Problem details → In the entries below, which lines run from the one containing "Why Drug Possession" to the one containing "Drug possession laws by state? (138, 2085)"? Copy exactly those lines, ends included, and no others.

Records →
_ _ _ _
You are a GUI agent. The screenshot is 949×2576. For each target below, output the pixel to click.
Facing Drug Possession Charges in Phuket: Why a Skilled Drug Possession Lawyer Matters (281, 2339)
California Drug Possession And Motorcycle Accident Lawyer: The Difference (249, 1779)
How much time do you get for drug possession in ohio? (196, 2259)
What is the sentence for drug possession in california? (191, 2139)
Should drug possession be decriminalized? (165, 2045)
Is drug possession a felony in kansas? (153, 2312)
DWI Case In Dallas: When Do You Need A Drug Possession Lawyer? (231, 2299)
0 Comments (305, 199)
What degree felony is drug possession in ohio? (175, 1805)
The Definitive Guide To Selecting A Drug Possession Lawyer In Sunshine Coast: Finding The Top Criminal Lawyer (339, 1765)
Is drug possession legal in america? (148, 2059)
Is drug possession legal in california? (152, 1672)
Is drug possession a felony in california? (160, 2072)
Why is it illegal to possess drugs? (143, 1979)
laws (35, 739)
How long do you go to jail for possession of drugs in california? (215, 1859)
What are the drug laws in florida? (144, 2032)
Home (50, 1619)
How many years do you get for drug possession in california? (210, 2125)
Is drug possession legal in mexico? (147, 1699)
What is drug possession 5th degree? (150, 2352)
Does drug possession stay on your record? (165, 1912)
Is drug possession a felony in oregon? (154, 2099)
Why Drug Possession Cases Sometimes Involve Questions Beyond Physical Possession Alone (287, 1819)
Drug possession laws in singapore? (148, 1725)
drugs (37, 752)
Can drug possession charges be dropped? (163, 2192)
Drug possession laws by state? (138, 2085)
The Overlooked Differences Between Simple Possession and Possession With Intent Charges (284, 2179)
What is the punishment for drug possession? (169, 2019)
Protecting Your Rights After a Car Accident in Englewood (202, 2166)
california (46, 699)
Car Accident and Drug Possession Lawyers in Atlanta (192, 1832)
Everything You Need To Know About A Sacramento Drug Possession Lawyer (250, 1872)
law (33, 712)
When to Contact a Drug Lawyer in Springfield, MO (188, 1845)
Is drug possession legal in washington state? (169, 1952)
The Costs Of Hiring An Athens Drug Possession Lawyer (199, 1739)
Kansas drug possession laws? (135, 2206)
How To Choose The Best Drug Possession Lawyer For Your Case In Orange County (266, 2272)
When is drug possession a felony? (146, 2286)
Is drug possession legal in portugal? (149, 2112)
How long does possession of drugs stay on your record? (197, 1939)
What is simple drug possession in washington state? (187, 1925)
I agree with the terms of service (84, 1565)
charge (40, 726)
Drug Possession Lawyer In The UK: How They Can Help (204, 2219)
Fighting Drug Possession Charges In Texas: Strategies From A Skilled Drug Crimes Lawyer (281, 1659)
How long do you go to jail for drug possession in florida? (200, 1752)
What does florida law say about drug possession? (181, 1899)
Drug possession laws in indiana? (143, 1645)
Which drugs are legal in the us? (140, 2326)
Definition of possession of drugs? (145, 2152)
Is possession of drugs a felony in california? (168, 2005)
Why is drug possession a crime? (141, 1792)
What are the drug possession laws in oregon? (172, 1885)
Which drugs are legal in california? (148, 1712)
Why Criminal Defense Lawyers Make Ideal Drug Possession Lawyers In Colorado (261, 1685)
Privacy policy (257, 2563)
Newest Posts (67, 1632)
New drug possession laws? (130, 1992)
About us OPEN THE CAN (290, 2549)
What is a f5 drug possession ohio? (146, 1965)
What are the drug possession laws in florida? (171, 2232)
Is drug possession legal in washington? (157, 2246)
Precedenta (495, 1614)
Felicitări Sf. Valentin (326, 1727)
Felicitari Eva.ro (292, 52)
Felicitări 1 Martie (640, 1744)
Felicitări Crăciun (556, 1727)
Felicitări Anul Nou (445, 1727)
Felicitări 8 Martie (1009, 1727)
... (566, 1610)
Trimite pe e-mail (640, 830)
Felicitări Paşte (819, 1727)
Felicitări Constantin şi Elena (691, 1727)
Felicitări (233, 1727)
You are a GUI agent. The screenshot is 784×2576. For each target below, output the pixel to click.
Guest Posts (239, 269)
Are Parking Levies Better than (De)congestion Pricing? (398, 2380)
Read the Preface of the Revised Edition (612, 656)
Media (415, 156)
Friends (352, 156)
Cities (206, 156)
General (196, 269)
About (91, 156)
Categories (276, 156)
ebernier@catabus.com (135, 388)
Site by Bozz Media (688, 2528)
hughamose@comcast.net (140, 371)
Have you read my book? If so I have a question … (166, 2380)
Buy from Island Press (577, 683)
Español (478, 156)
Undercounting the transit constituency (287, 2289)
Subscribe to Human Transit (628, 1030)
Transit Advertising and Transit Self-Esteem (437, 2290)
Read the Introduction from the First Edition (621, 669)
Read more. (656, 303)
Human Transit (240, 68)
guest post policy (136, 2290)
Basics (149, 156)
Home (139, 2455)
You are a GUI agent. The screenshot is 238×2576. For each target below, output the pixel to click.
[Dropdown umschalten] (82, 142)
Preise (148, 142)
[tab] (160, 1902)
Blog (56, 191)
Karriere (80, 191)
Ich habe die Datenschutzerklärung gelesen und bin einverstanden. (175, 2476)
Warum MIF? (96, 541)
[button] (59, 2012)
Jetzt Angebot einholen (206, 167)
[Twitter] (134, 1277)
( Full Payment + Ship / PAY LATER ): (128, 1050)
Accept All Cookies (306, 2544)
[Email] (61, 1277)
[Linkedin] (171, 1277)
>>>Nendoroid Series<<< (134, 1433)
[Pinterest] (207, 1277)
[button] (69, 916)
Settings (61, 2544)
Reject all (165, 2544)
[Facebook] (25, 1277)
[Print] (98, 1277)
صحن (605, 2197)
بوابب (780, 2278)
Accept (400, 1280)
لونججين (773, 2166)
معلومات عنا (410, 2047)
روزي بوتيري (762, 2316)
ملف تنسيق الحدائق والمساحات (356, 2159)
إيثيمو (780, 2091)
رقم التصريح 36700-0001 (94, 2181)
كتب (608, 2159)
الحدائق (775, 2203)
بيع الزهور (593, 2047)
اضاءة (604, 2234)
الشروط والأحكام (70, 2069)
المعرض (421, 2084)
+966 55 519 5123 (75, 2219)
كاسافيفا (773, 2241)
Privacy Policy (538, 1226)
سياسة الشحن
_ _ _ _
Exercise solution →
Why Drug Possession Cases Sometimes Involve Questions Beyond Physical Possession Alone (287, 1819)
Drug possession laws in singapore? (148, 1725)
drugs (37, 752)
Can drug possession charges be dropped? (163, 2192)
Drug possession laws by state? (138, 2085)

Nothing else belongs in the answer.